▶ **TEXT SEGMENT**:
=======

Porter Melmoth said...

Any change toward truth is welcome, but it could be that NPR is simply following the trickle of Republican senators who are now speaking up about the war. Baby steps perhaps, but following at a safe distance.

Michael Moore's outcry to Wolf Blitzer on CNN was directly-placed: where was the media when they should've been where they weren't?

Anonymous said...

I haven't heard any of the interviews with this guy, but before the war I did hear several with Peter Galbraith, all talking about the same subject: the gassings by Saddam Hussein. Only recently did Galbraith come clean and admit that he had been paid by the DoD to talk as he did, in order to build public support for Hussein's removal. So whether this guy was for or against the war initially, the important question to me is: was he paid by the gov't as a tool to gin support for the war?

Mytwords said...

I don't think he was. Unlike Galbraith, he wasn't pushing the Halabja case in concert with others, he was working with Human Rights Watch--take a look at his Harper's piece: its a scathing indictment of the US complicity in the chemical killings of Kurds.

(Oh, and the Michael Moore confrontation with Blitzer was amazing...what a breath of fresh air.)

=======

▶ **Collected data**:
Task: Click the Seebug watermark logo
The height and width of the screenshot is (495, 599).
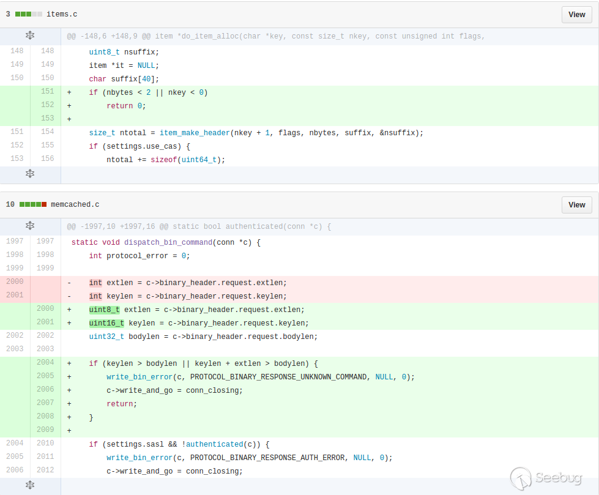Action: click(x=546, y=478)
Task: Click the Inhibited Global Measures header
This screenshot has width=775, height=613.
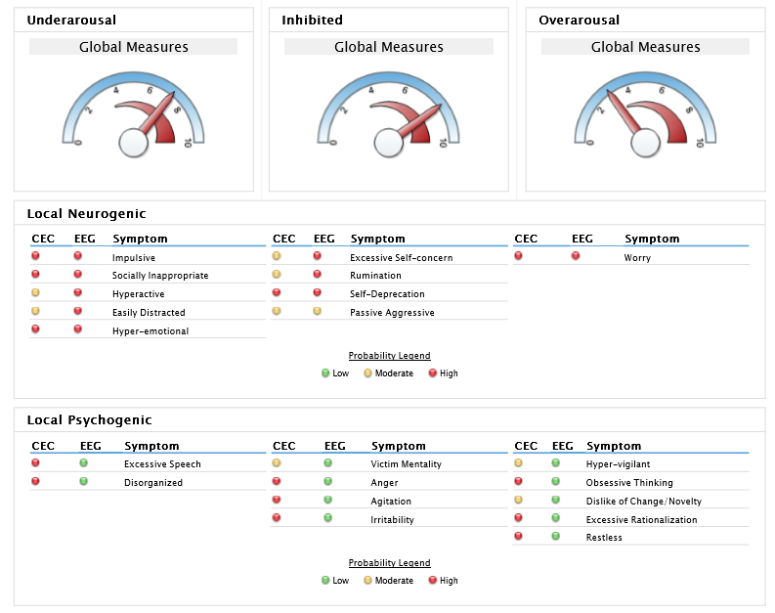Action: [389, 47]
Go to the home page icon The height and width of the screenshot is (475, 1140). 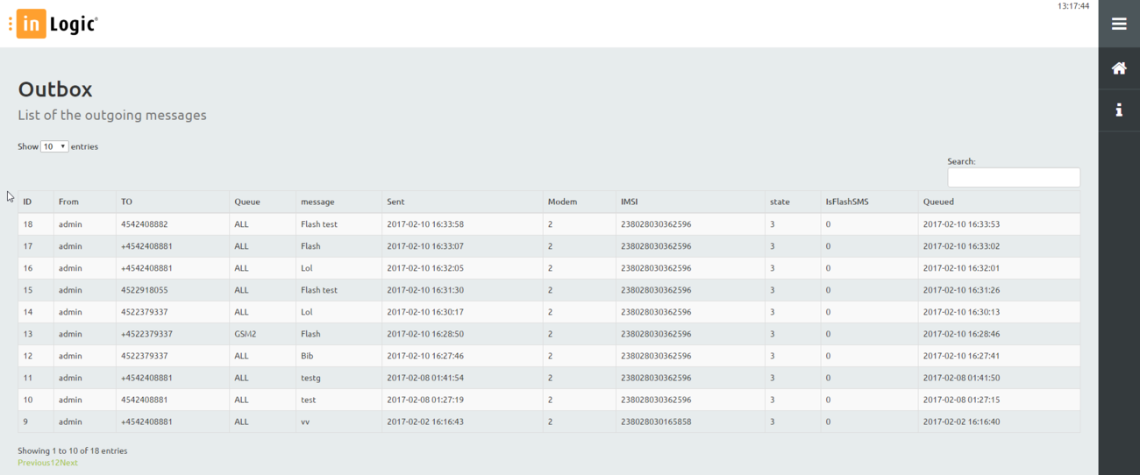point(1119,68)
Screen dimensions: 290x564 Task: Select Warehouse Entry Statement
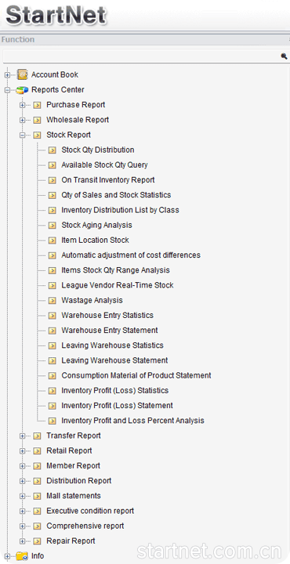pyautogui.click(x=110, y=331)
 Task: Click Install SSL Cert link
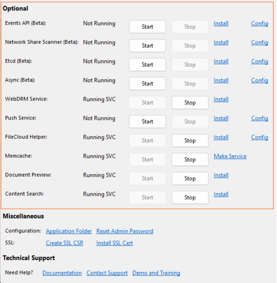click(x=115, y=243)
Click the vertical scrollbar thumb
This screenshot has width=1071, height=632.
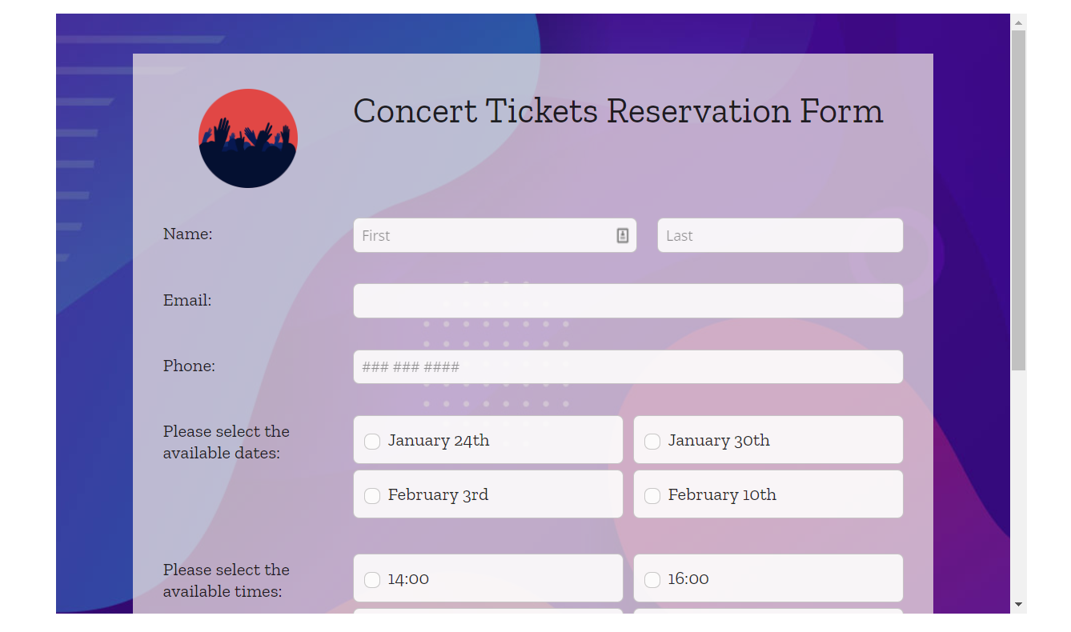coord(1018,200)
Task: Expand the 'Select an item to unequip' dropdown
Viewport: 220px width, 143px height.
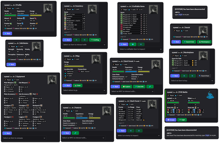Action: pos(31,138)
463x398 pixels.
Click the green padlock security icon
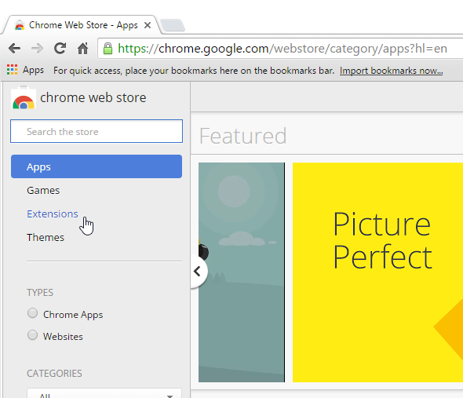[108, 49]
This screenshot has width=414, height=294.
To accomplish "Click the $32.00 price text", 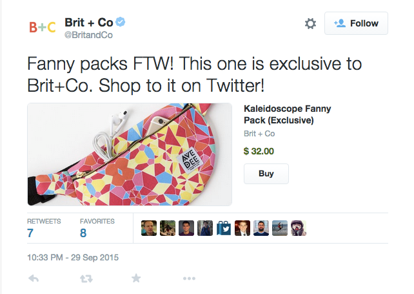I will tap(259, 152).
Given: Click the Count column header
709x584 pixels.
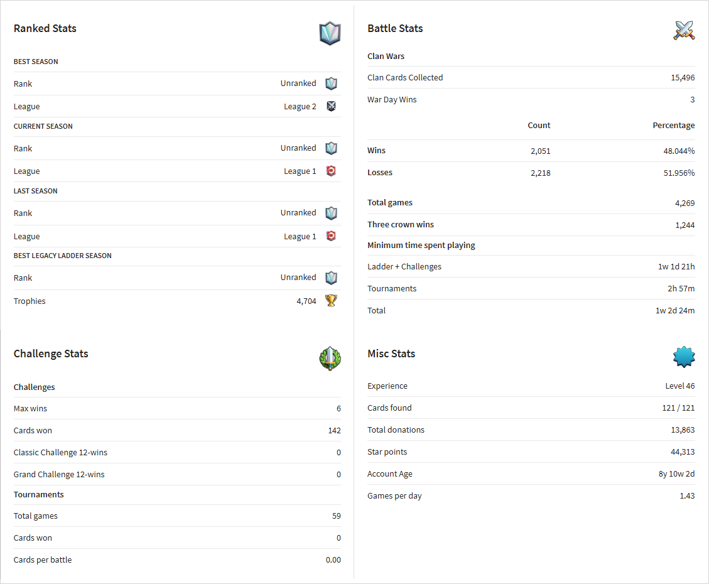Looking at the screenshot, I should click(539, 125).
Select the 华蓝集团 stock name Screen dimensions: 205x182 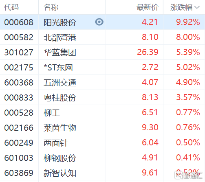coord(60,53)

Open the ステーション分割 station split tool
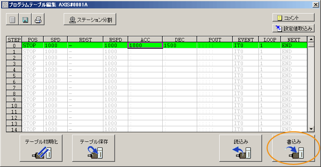(90, 19)
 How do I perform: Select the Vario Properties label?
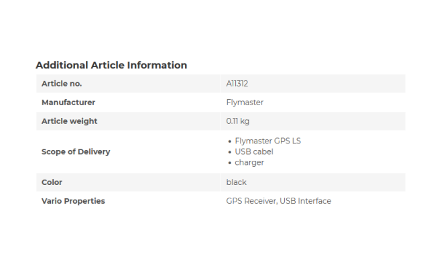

=======

▶ **EXERCISES TO COMPLETE**:
1. Shift the coordinates in the entries by adding 32 to every number, and reproduce the entries from the line containing "Open the ステーション分割 station split tool" through the end of the entries, inclusive. Leave the pictures out.
2. Write what comes next in the comment thread on media coverage of the war.
The text and the entries were gathered from separate sources.

▶ **ANSWERS PER TASK**:
1.
Open the ステーション分割 station split tool
(122, 51)
 How do I perform: Select the Vario Properties label?

2.
Anonymous said...

Sorry for responding so late, I've been on the road. I did read your links. What bothered me about the Harpers piece is that he called alternative explanations of the Halabja massacre "lies". I read one article, I don't know by whom, about a massacre of civilians by poison gas, I believe it was Halabja, but I am not certain. The explanation was logical and powerful, that the victims were in a "crossfire" zone, and did not show the horrible signs of mustard gas described so often by Galbraith. The possibility that the horrible casualties were a result of Iranian cyanide gas was proposed, not presented as certainty. Given the constant drumbeat of "even gassed his own citizens" from this extremely mendacious administration, I see no reason to uncritically accept the party line on this.